**SHORT EXERCISE:** Count the lines below that contain the word "icon" and give only the number.

-- START INPUT FOR THIS TASK --

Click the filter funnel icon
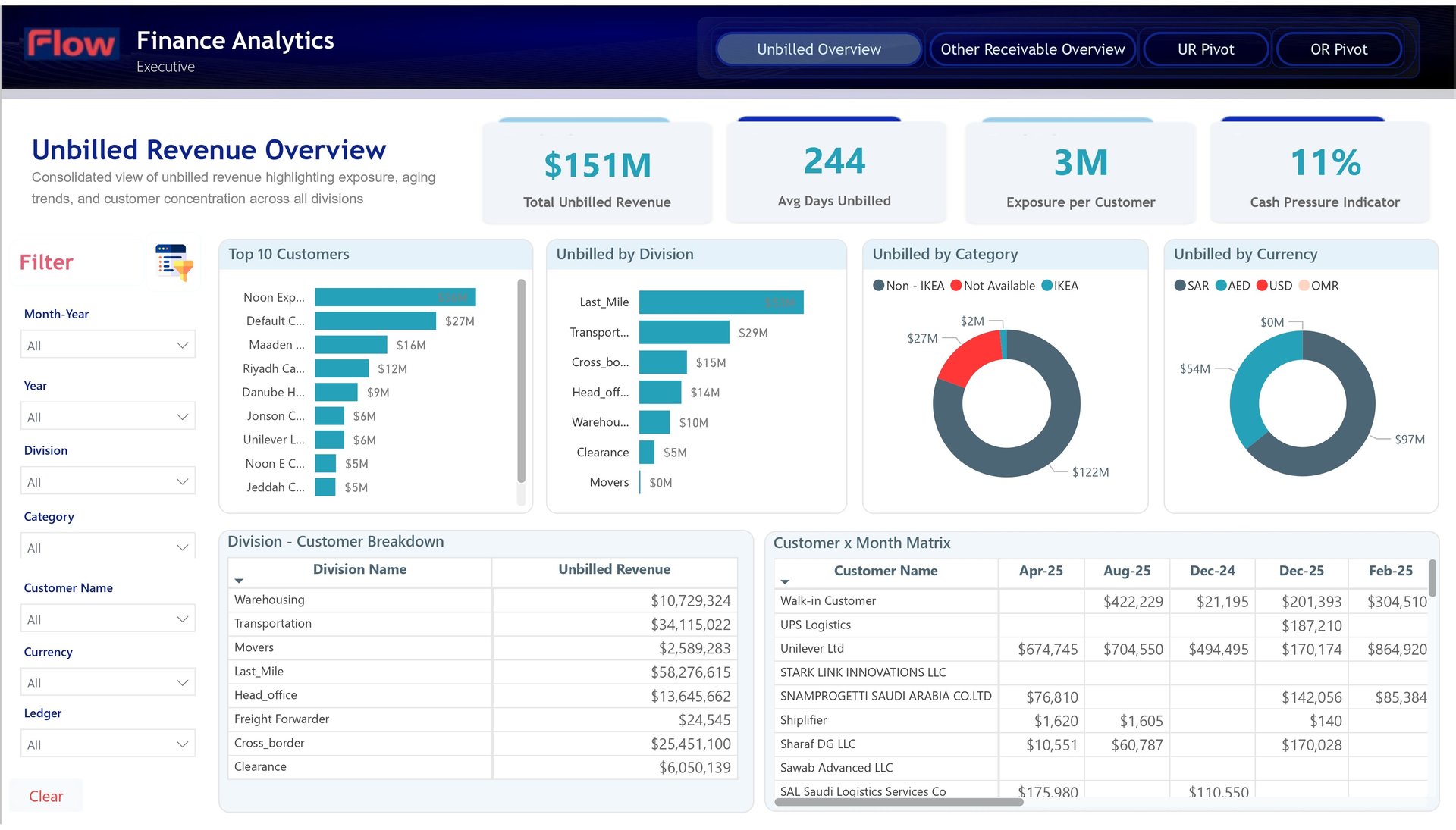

-- END INPUT FOR THIS TASK --
-- START INPUT FOR THIS TASK --

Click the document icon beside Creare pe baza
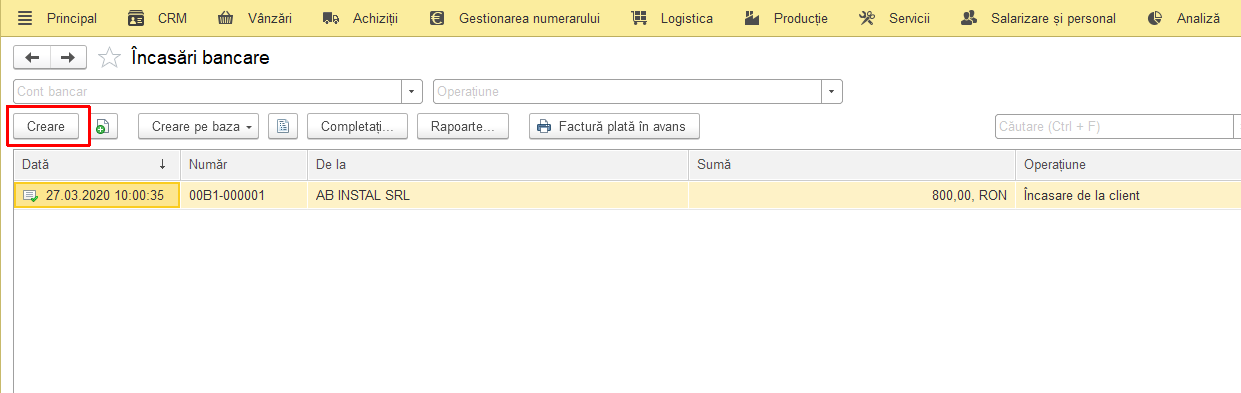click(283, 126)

-- END INPUT FOR THIS TASK --
-- START INPUT FOR THIS TASK --

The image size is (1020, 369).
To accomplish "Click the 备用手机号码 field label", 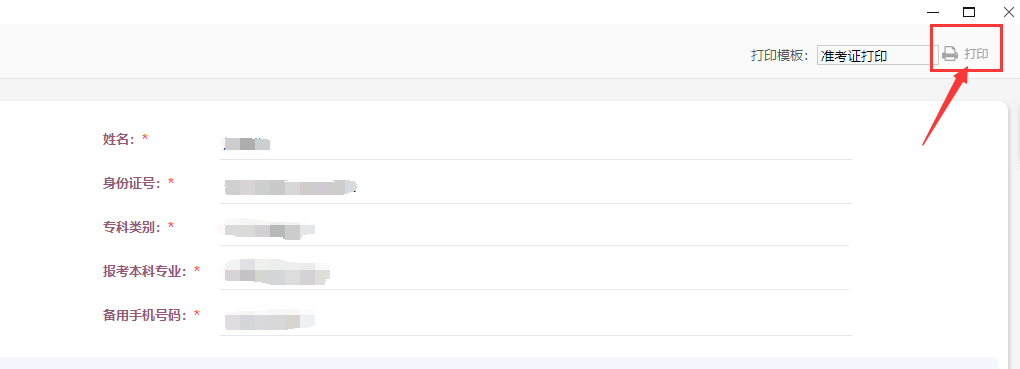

-- END INPUT FOR THIS TASK --

**TASK RESPONSE:** 2